What is proposed here is a view of history which, though reposing undivided truth in God, assumes more than one revelation, and more than one covenant of God with men. And these are reported in Torah and Gospel, in Old and New Testament, if we recognize them as records of God’s dealings with mankind and read them without prejudice. The Old Testament signifies for both Jews and Christians an external bond with the eternal God, even though for the Jew these books represent God’s word in a profound sense that is inaccessible to the Christian who reads them, and even though for the Christian the New Testament represents, in a sense inaccessible to the Jew, “good tidings” addressed to the world of the Gentiles and attested by the many churches of Christ
There is no doubt that this conception of the “economy of salvation” is sharply opposed to the historical formula of the Apostle Paul. To the thesis of the annulled “old” and fulfilled “new” covenant, is opposed the fact of the two eternal covenants of Sinai and Golgotha, both absolutely valid, one for Israel and one for Christianity, each relevant to that aspect of God revealed to Israel on Mount Sinai and to the world on Golgotha. For the God who named himself to Moses as “I will be who I will be,” is in all the diversity of his revelations and covenants the eternally same God; he is absolute for the Jews as the God who is and will be, just as, by a different form of mediation, he has become God for the Christians. Hence Jews and Christians cannot and must not deviate from the absoluteness of their different testimonies of truth. And consequently, they will go their separate ways through history according to the will of providence, up to that point in the future where the parallels intersect
The end of the two covenants will come to pass in the days of the Messiah, when “old” and “new” covenant become one covenant, when all mankind assembles under a single covenant to worship only God, The Messianism of Israel aims at that which is to come, the eschatology of the Gentile church at the return of him who has come.
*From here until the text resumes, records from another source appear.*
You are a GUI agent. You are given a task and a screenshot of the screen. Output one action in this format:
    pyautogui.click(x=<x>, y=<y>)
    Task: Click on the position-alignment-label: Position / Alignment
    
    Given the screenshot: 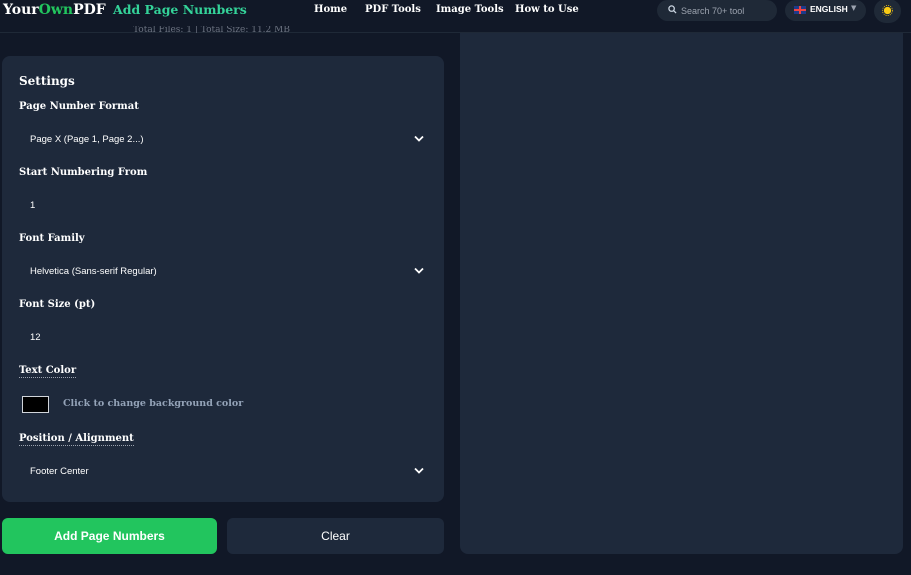 What is the action you would take?
    pyautogui.click(x=76, y=440)
    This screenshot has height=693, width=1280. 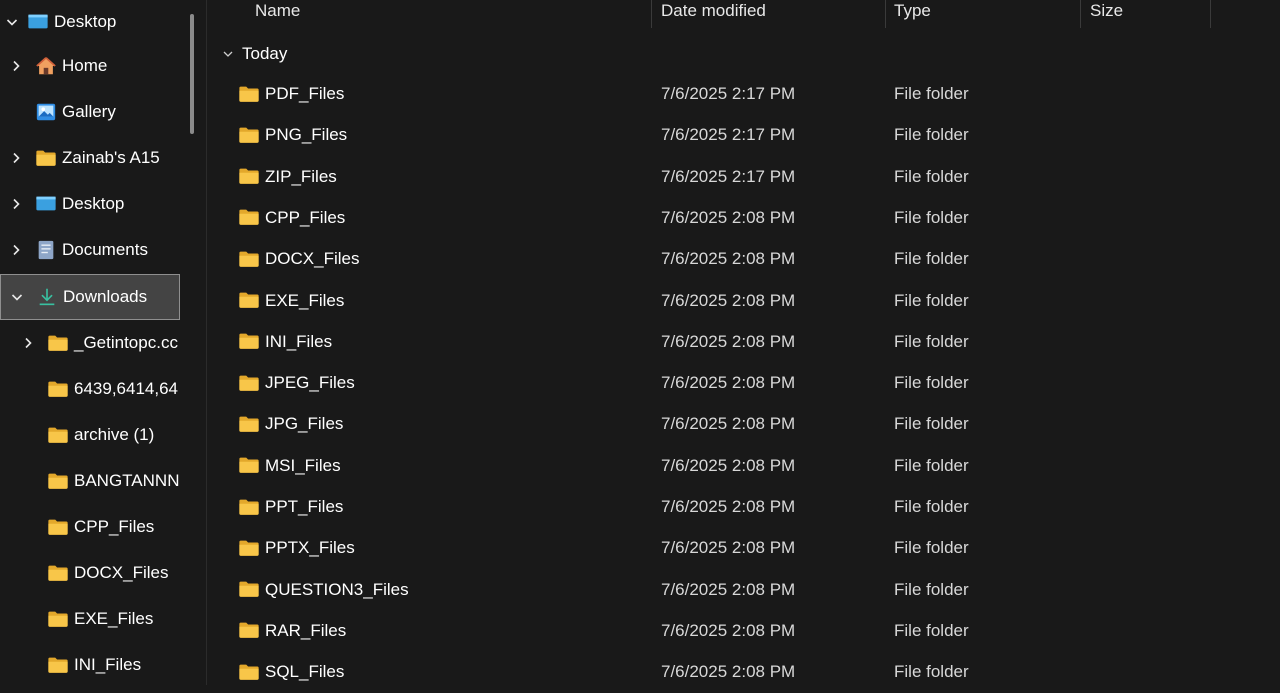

Both elective covenants confront the ebb and flow of the finite world in the shared expectation that the decisive event is still to come—the goal of the ways of God that he travels with mankind in Israel and in the Church.
The church of Jesus Christ has preserved no portrait of its lord and savior. If Jesus were to come again tomorrow, no Christian would know his face. But it might well be that he who is coming at the end of days, he who is awaited by the synagogue as by the church, is one, with one and the same face.